- WORK TO COMPLETE
1) In the drone review, which drone was the writer flying when they first started?
2) Please carry on the drone review from its final sentence.

I love drones, but I don’t love the stereotypes, stigmas, attention, and negativity that comes with them. I’ve been flying since the Phantom 4, so I got into it right as the wild west of drone flying was coming to an end, and restrictions and regulations were being rolled out.
Now several years after that, the general public perception of drones, the way they draw attention to me no matter where I am, and the challenge of even finding a legal place to send my drone into the air have soured my affection for them.
But I still love drones.
While the challenges associated with flying have certainly increased over the years, the technology of drones has also gotten really amazing. DJI’s last few drones, specifically the Mavic line, have really impressed me. When I reviewed the Mavic 2 Pro, I said that I believed drone photography was peaking, and while I haven’t used the original Mavic Air, my time with the Mavic Air 2 hasn’t changed that opinion: the Pro is still the pinnacle of aerial image making for most photographers, but the Air 2 does do a good job positioning itself between the Pro and the original Air.
DJI Mavic 2 Pro on the left, DJI Mavic Air 2 on the right
As a note, since I haven’t used the Mavic Air, my opinions of the Air 2 are juxtaposed with my experiences with the Mavic 2 Pro. Since the Air 2 is a more consumer-focused drone than the Pro (and a lot less expensive), I will often make note of where the Air 2 doesn’t stack up to its more expensive counterpart. I do think, however, that it is likely a more appealing offering to anyone who was interested in the original Air and does offer reasons to upgrade from that model.
Design, Build and Ease of Use
Just about every drone DJI produces is marketed as the smartest and easiest-to-use drone yet, and I can’t argue with them on these points, but I don’t know how much easier flying a drone could possibly be. Putting the Mavic 2 Pro in the air is a piece of cake, and that is no different with the Air 2. The entire package goes from being bundled in a small bag to flying in under 3 minutes, and that’s me going slowly and taking my time. I think DJI really nailed the user interface from this perspective with the original Mavic and that legacy keeps getting lightly fine-tuned with each new iteration. At this point, if it’s easier to use than the Pro, then it’s not by much. It’s already so easy, that with this model and future ones we’re really looking at diminishing returns.

- SUPPLIED ENTRIES
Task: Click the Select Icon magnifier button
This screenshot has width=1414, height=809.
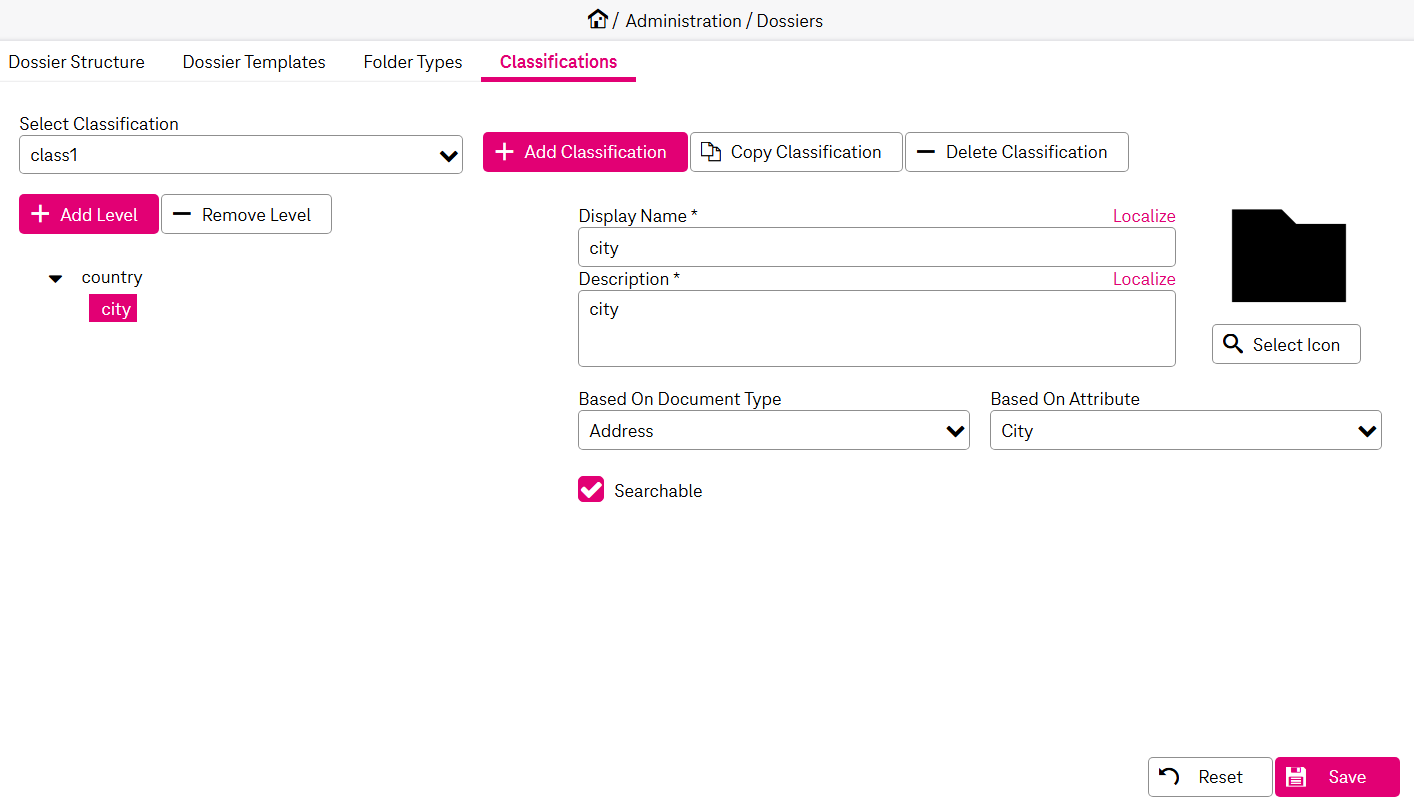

--

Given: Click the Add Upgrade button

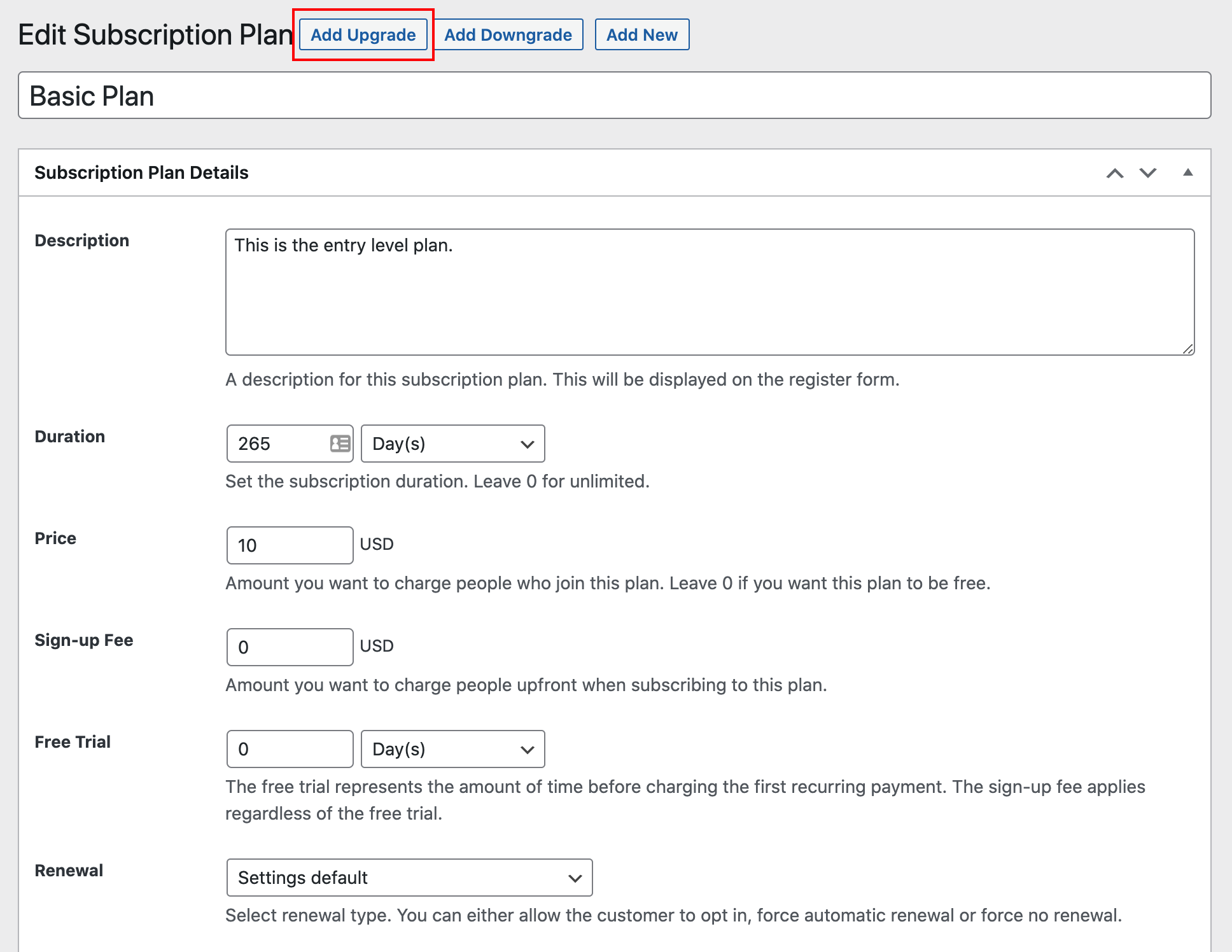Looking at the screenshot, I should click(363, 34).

- SOLVED PROBLEMS
1) The Phantom 4.

2)
The evolution of the DJI Mavic controller. On the left, the original Mavic 2 Pro controller. In the middle, the Mavic 2 Pro controller with integrated screen. On the right, the new Air 2 controller.
I think the biggest design change that I wasn’t expecting was with the Air 2’s controller. DJI actually did really redesign it, and I like it a lot more than I thought I would. The Pro 2 controller is smaller, but that doesn’t always mean better. It’s kind of awkward to unfold, it holds the cell phone that is used as a monitor weird, and it’s not terribly comfortable to hold. DJI did release a controller with a built-in monitor, but that one has the opposite problem of being too big and unwieldily. I also just prefer using my phone, as that interface feels much faster to get going than the Android-based system they have baked into their all-in-one controller.
The Air 2 controller feels like the best combination of those other two, being the perfect size for the average hands without being too big to comfortably carry around. DJI nixed the antenna on this new controller and redesigned the phone cradle. I think the cradle is almost there in terms of being perfect. It’s my favorite one they’ve made so far, but I do think it should have a push-to-lock-and-unlock functionality rather than having to awkwardly pull up on it when it’s fully depressed.
The phone holder pulls up from snugly pressed against the top of the controller. It’s a tight fit, and the design feels like it should be press to lock and unlock, but is not.
Losing the antenna feels like it came at a cost, though. When flying, I didn’t have any issues with pure range when I was flying without any obstacles in between me and the drone, but I did notice that if anything came between the controller and the drone, it could immediately lose signal. For example, there is a chest-high concrete wall around where I was flying the drone one morning, and just holding the controller at waist height behind that wall while it was running a move caused the signal to drop out and the move to be canceled.
The next day, I initiated yet another move and set the controller down next to me on the ground (I was seated) behind the small shoulder bag that comes with the Fly More bundle. Just being behind that little shoulder bag caused the signal to dip out, though this time it didn’t cancel the move as I pulled it up from behind the little bag fast enough for the reconnect to take place.
So while I like the design of the controller without antenna sticking out, that design choice may have come at the cost of excellent connectivity and is something to keep in mind when flying.
Let’s Talk Image Quality
Perhaps the biggest draw of the Mavic Air 2 is its 48-megapixel quad-Bayer 1/2 inch sensor mounted behind a 24mm f/2.8 lens. That is easily the highest megapixel non-interchangeable drone camera we’ve seen yet, even outclassing the Mavic 2 Pro’s 20-megapixel sensor (by the way, the implementation of that sensor on that drone I absolutely love).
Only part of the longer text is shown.